Dua tahun menjelang berakhirnya pemerintahan Joko Widodo (Jokowi), tingkat kesenjangan ekonomi semakin menjulang. Memengaruhi kualitas demokrasi di Indonesia.

Ekonom senior yang juga Ketua LP3ES, Prof Didik J Rachbini kepada Inilah.com, Jakarta, Senin (27/6/2022), menyebut tingginya politik uang dengan subsidi yang mengalir ke kelompok-kelompok tertentu. Yang melahirnya tingkat kesenjangan yang tinggi. Selain juga merupakan bagian korupsi politik masif.

“Masuk ke lingkungan politik seperti arena perjudian,” kata Didik, lagi. “Jika masuk menjadi anggota parlemen misalnya, tidak terkena kasus di KPK itu sudah merupakan prestasi besar,” papar Prof Didik.

Prof Didik percaya, kolaborasi dari berbagai pihak, bisa menjadi jalan keluar. Termasuk kaum intelektual muda yang tengah merantau di luar negeri, seperti Belanda. “Mereka ini, punya daya juang tiga sampai empat kali lebih besar ketimbang mereka yang berada di kampung. Karena banyak hal baru dan ide strategis bisa muncul dari pergaulan internasional di dunia akademis,” terang pria berdarah Madura ini.

Dia mengingatkan pentingnya upaya mencegah politik uang yang masif. Berkaca dari ditangkapnya hampir separuh gubernur, bupati dan wali kota. Selain itu

Begitupula upaya pelemahan KPK dan parlemen yang belum optimal menjalankan fungsi kontrolnya. Nampak nyata, demokrasi sebagai sistem modern, namun dijalankan dengan perilaku tradisional. “Ibarat kita mempunya mobil mewah Mercedes, tetapi digunakan di desa untuk mengangkut sayur mayur,” tuturnya.

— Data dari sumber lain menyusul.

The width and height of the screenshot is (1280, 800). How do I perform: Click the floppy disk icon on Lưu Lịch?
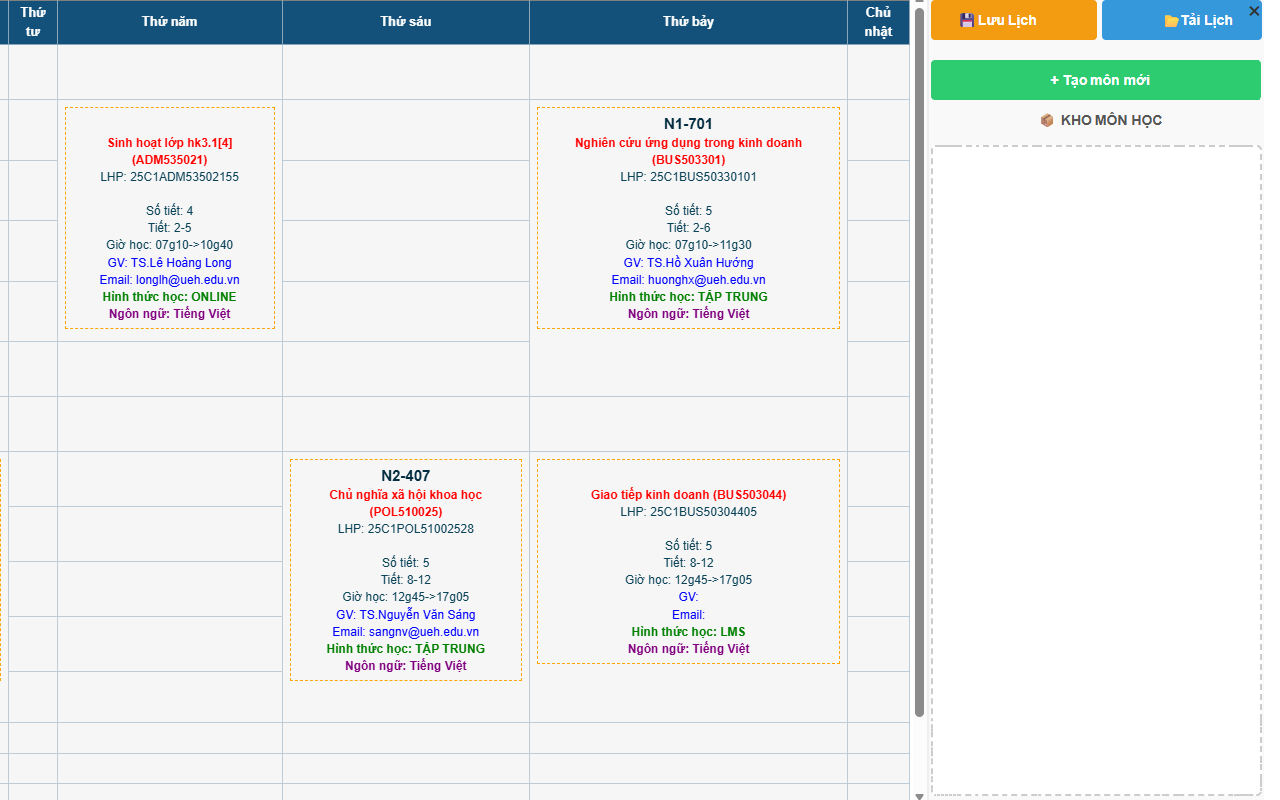965,19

Selain itu, mantan anggota DPR asal PAN ini, menyoroti banyaknya ide dan gagasan yang datang dari kelompok intelektual, diam-diam diambil dan diserap politisi. “Karena ide dari kelompok intelektual akan lebih dihargai dan lebih smooth untuk dijadikan masukan dalam pengambilan keputusan,” tuturnya.

Asisten Professor Ekonomi Universitas Leiden, Dr Rizal Shidiq mengingatkan, demokrasi harus seiring dengan meningkltnya kinerja ekonomi. Khususnya investasi atau reformasi ekonomi.

Dengan kata lain, menurut Rizal, demokrasi harus bisa menjadi alat bagi pertumbuhan ekonomi. Ditunjukkan dengan meningkatnya produktifitas dan elite capture yang lebih rendah”. Demokrasi pada dasarnya akan membuat ketimpangan ekonomi semakin membaik, karena demokrasi pro redistribusi atau penyamarataan,” pungkasnya.